Even if their practices are not much different from others or not under their direct control, industry leaders are expected to “do the right thing” or risk reputational damage and lost business if they don’t. Many original equipment manufacturers (OEMs) and brands that have a large impact on the market have been a subject of criticism for the labor or manufacturing practices of their suppliers. Enterprises that have taken appropriate actions have benefited from bolstering their reputations. Meeting the obligation by promoting sustainable methods becomes a source of differentiation from competitors. In meeting the obligations, companies can turn environmental and social challenges into new business opportunities. By seizing these opportunities, they shape the world and advance toward leadership.
Efficiency has been a key internal driver for sustainable practices and is the lowhanging fruit when moving beyond compliance and obligation. Waste of resources is costly. Reuse and reduction of waste reduces cost and creates new revenue streams. Efficiency in all forms reduces costs, and so it is no surprise that many organizations have promoted sustainability efforts that result in reduced direct costs.
Common examples include reduced energy usage in the data center, reduced water usage in manufacturing and office facilities, reduced paper usage in the office, and reduced material usage in packaging. These efficiencies reduce costs while also aiding sustainability through the reduced use of resources. Dow, for example, has saved $9.8 billion since 1994 from energy-efficiency efforts that required an investment of less than $2 billion.
Such efficiencies make sense with or without a sustainability impact, but pairing their contributions to the bottom line with their environmental and social impact creates an even greater incentive to support sustainability.
The fourth and most mature stage of becoming a sustainable business is market leadership. Sustainability leaders embed real, measurable, ongoing commitments to sustainability practices as a strategic differentiator, going beyond the immediate benefits of compliance, obligations, and efficiency. Sustainability is embedded when every part of the business makes decisions that intelligently weigh the economic, environmental, and social impacts on the long-term ability to sustain the business.
When embedded, sustainability actually becomes a key driver of innovation and growth. “We’ve evolved our use of the term corporate responsibility. We now talk about it as sustainable business and innovation, and it is a key to how we think about driving long-term growth,” Nike’s Sedory says.
In the 2011 PwC survey, 64 percent of the CEOs said that environmentally friendly products and services are an important part of their innovation strategy. (See Figure 3.) When linked to business strategy, sustainability becomes a core enterprise value. By becoming embedded in operations, sustainability objectives can become a part of long-standing measures of enterprise performance, such as profitability, innovation, growth, and industry leadership.

-- Material --
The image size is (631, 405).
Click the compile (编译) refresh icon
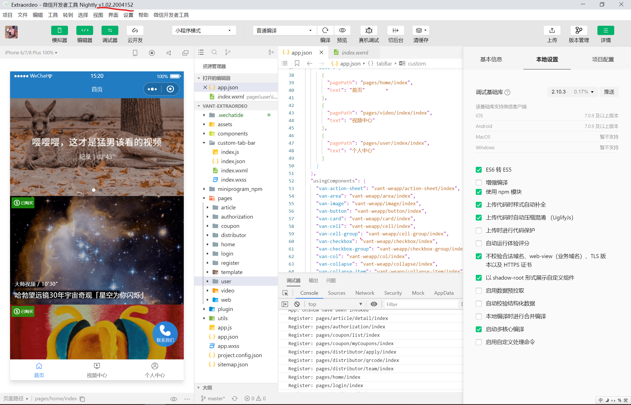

-- Task prompt --
Update the sustainability passage between "Common examples include" and "than $2 billion.", inclusive, by replacing "data center" with "server room", and give that span again.

-- Expected answer --
Common examples include reduced energy usage in the server room, reduced water usage in manufacturing and office facilities, reduced paper usage in the office, and reduced material usage in packaging. These efficiencies reduce costs while also aiding sustainability through the reduced use of resources. Dow, for example, has saved $9.8 billion since 1994 from energy-efficiency efforts that required an investment of less than $2 billion.